[Exercise requirements] Determine how many lines of the data below contain "agent", then give only that number.

Dataset entries
========

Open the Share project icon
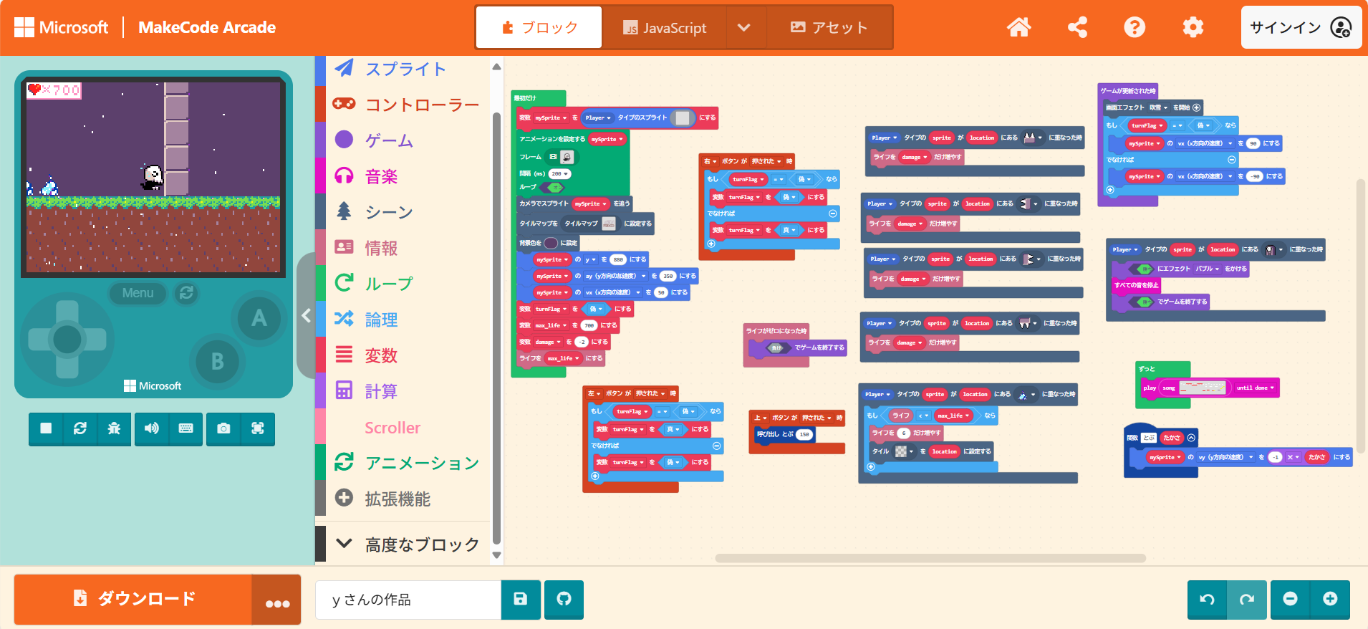Viewport: 1368px width, 629px height. (x=1077, y=27)
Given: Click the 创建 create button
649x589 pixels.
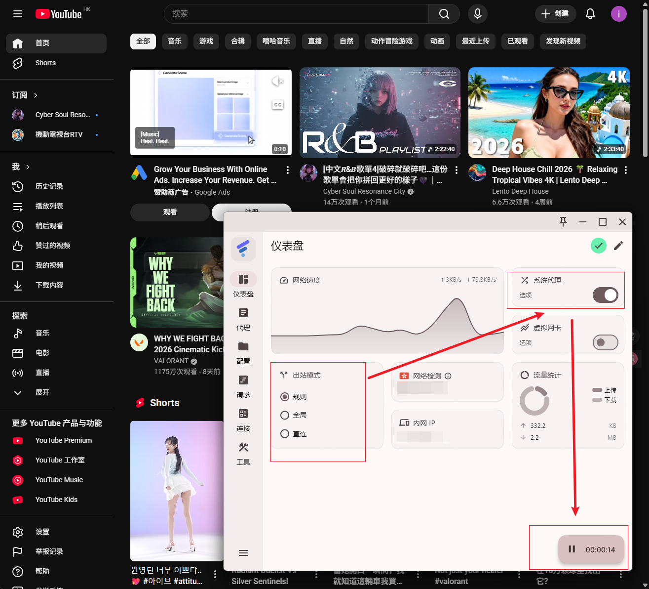Looking at the screenshot, I should tap(555, 14).

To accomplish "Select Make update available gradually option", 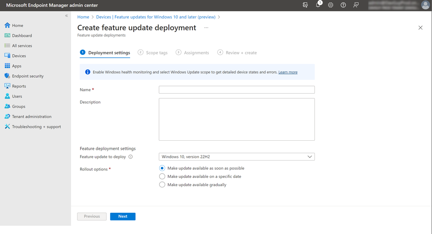I will point(162,184).
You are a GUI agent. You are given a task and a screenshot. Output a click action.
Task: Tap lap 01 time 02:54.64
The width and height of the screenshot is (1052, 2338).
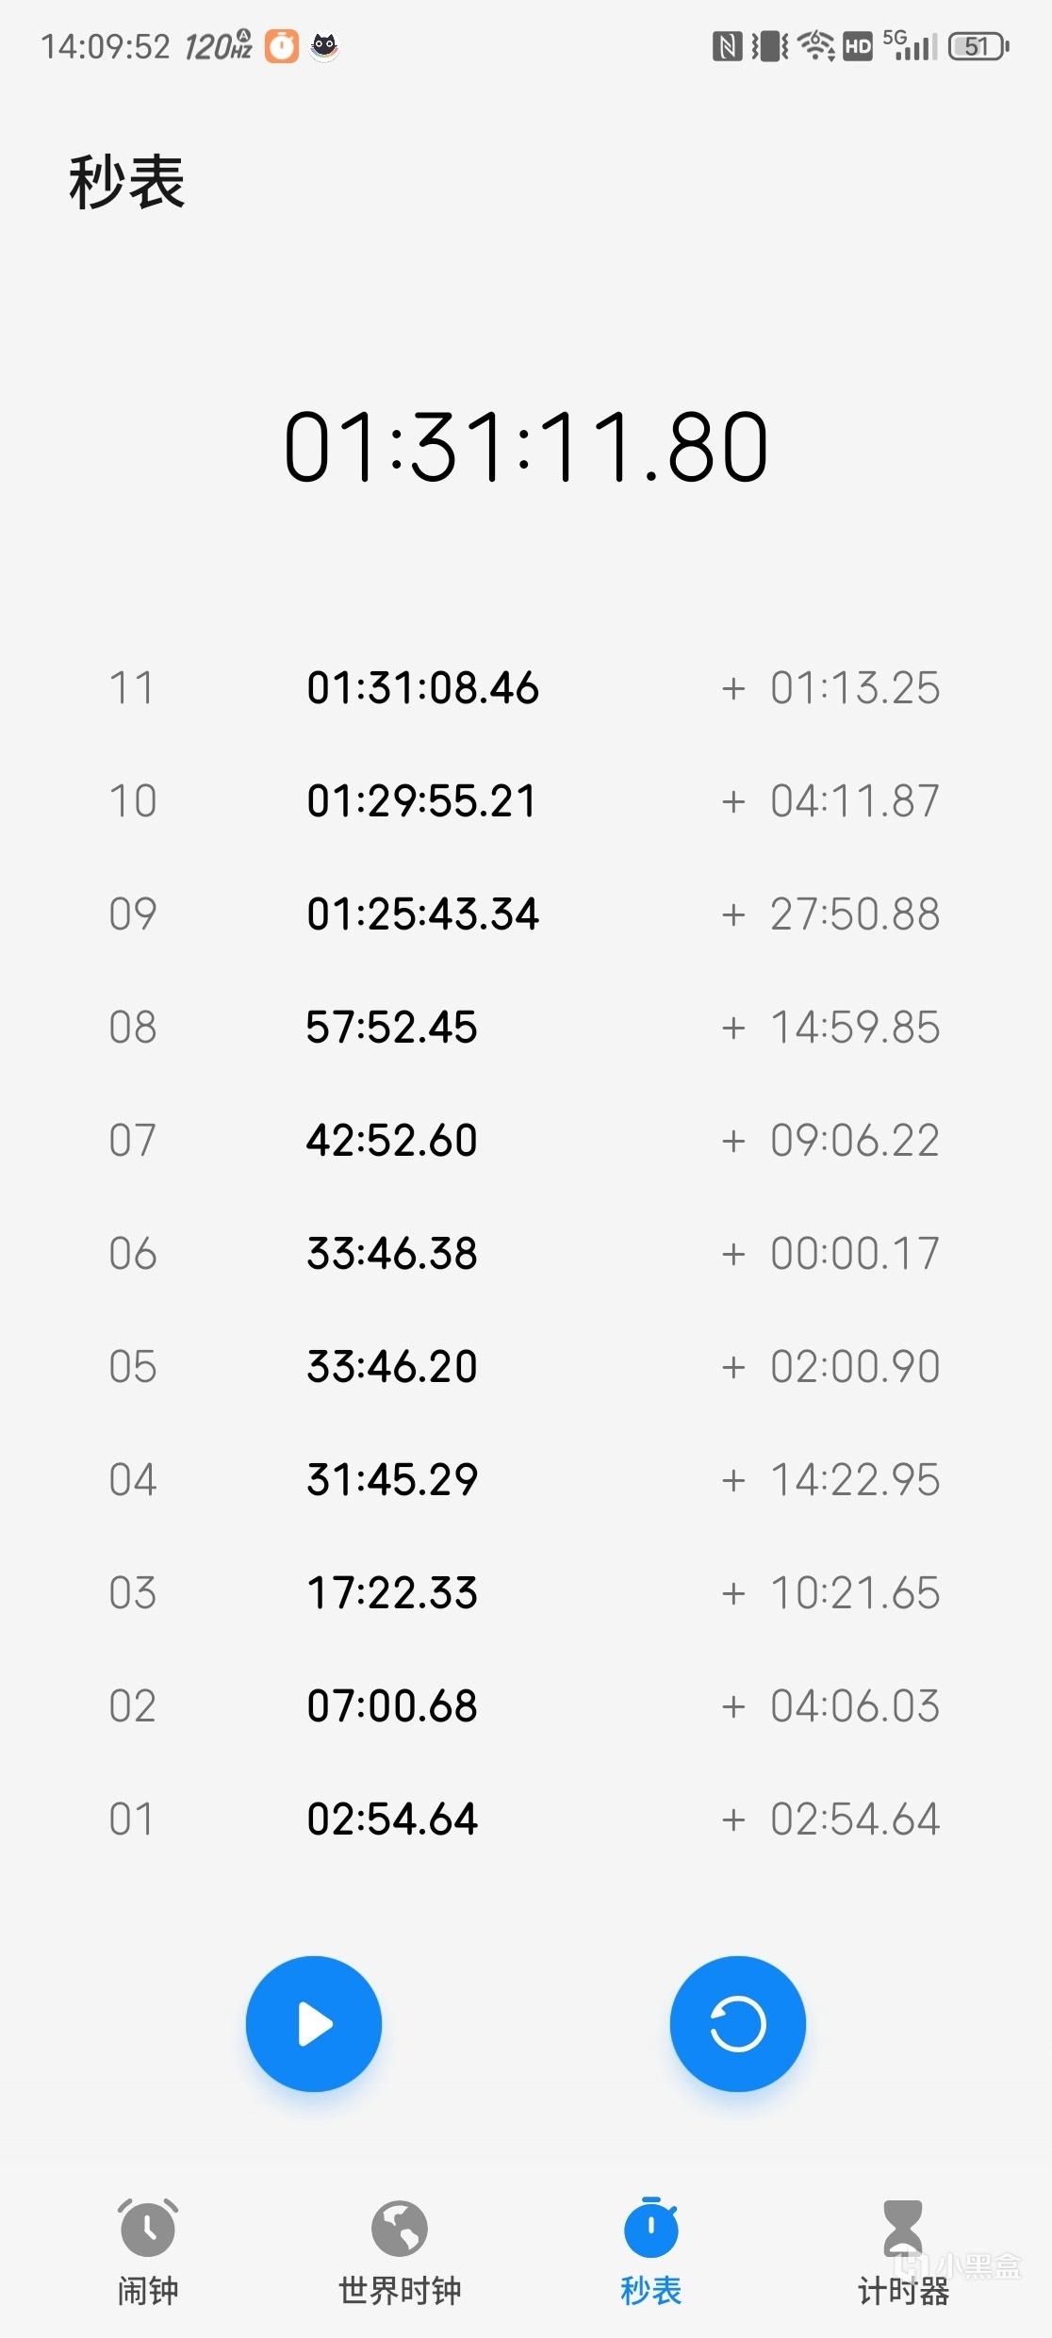(392, 1819)
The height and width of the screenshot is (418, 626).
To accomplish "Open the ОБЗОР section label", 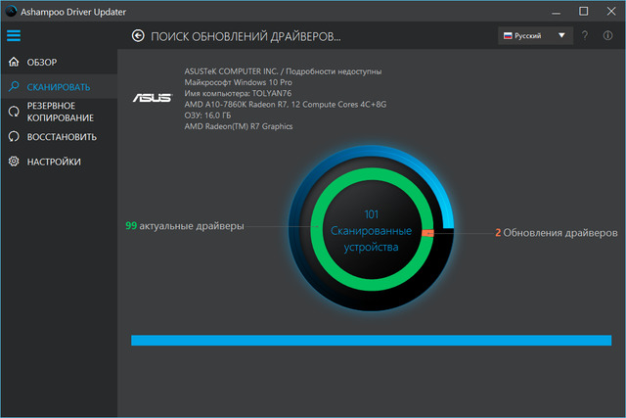I will pyautogui.click(x=44, y=62).
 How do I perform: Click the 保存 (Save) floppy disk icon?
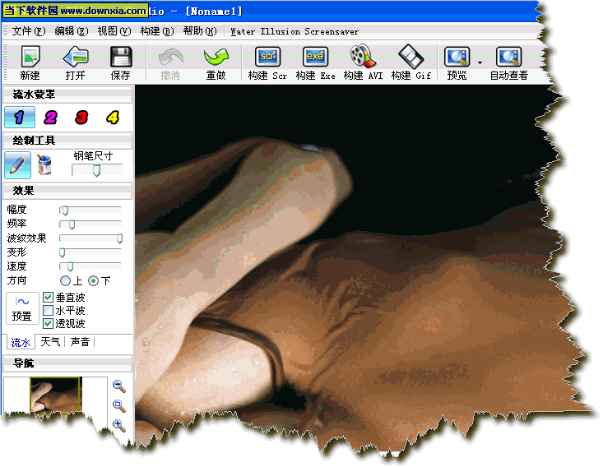(x=121, y=58)
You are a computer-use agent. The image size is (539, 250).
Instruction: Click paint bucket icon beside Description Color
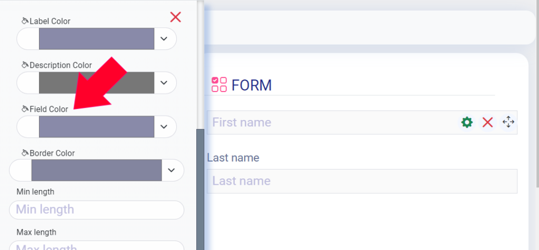[x=25, y=65]
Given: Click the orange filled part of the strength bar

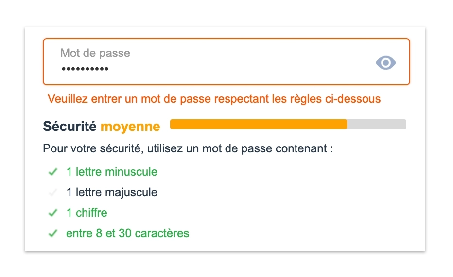Looking at the screenshot, I should 258,124.
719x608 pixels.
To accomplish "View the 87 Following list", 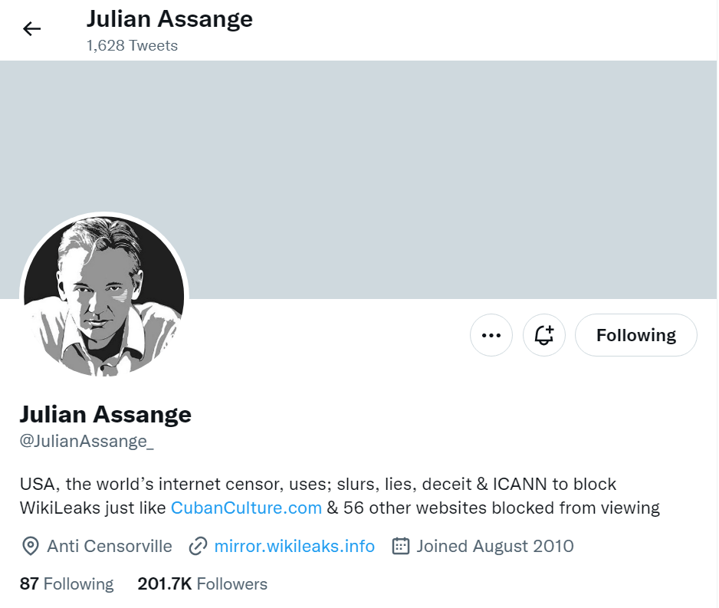I will [x=67, y=584].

========

[Result below] 2